Few explained he thinks about the environment in two vectors: what is happening today and what happens tomorrow. “Climate change happens to me tomorrow. Poor air quality happens to me today,” he said.

“Nobody wants to hear a constant noise from somewhere. No one wants their children to breathe poor air. Frankly, that’s gotten lost in the discussion a little bit. So, we’re trying to get people to understand that both today and tomorrow’s important.”

Part of that legislative shift Few mentioned is of course FCE’s home nation’s Inflation Reduction Act (IRA). With a potential of $3/kg of hydrogen up for grabs by clean hydrogen producers in the form of tax credits, the Act initially delivered a wealth of interest in the US market.

However, the Treasury’s guidance – with criteria known as the ‘three pillars’ – on how producers can receive the top tier credit, in the view of many, could prevent interest turning into actual production.

Under the guidance, electrolytic hydrogen producers will have to source electricity from renewables in the same regional grid that are no older than three years old at the time of production start-up. Furthermore, producers must match renewable electricity and electrolyser operation within the same calendar month until 2027 – and within the same hour from 2028.

Few said the goal of the IRA’s tax credit is to drive hydrogen adoption, but he fears the proposed guidance goes too far too soon.

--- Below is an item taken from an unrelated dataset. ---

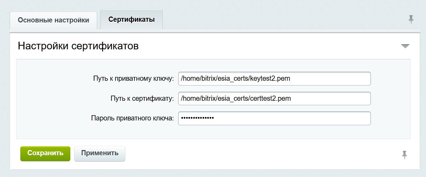Click the /home/bitrix part of certificate path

“The initial proposed rules are perhaps jumping ahead to 20 years from now,” he said. “As a company, we’re okay with the objective of the three pillars, which is to make sure the hydrogen really is low-carbon, but we think this can be met with existing market tools such as renewable energy certificates. If government stays focused on reaching scale, the three pillars will take care of themselves.”

“Whether or not you believe, as a matter of policy, that the three pillars are required, we think this needs to happen over time. To create scale and bring down costs rapidly, you need a framework that’s going to be the most constructive around that.”

Aside from the regulatory challenges, Few told H2 View, FCE’s focus remains on how it grows and scale its technology, with a view to expand into global markets.

“We want to do that, so we actually deliver against our company’s purpose: enable a world powered by clean energy,” he said.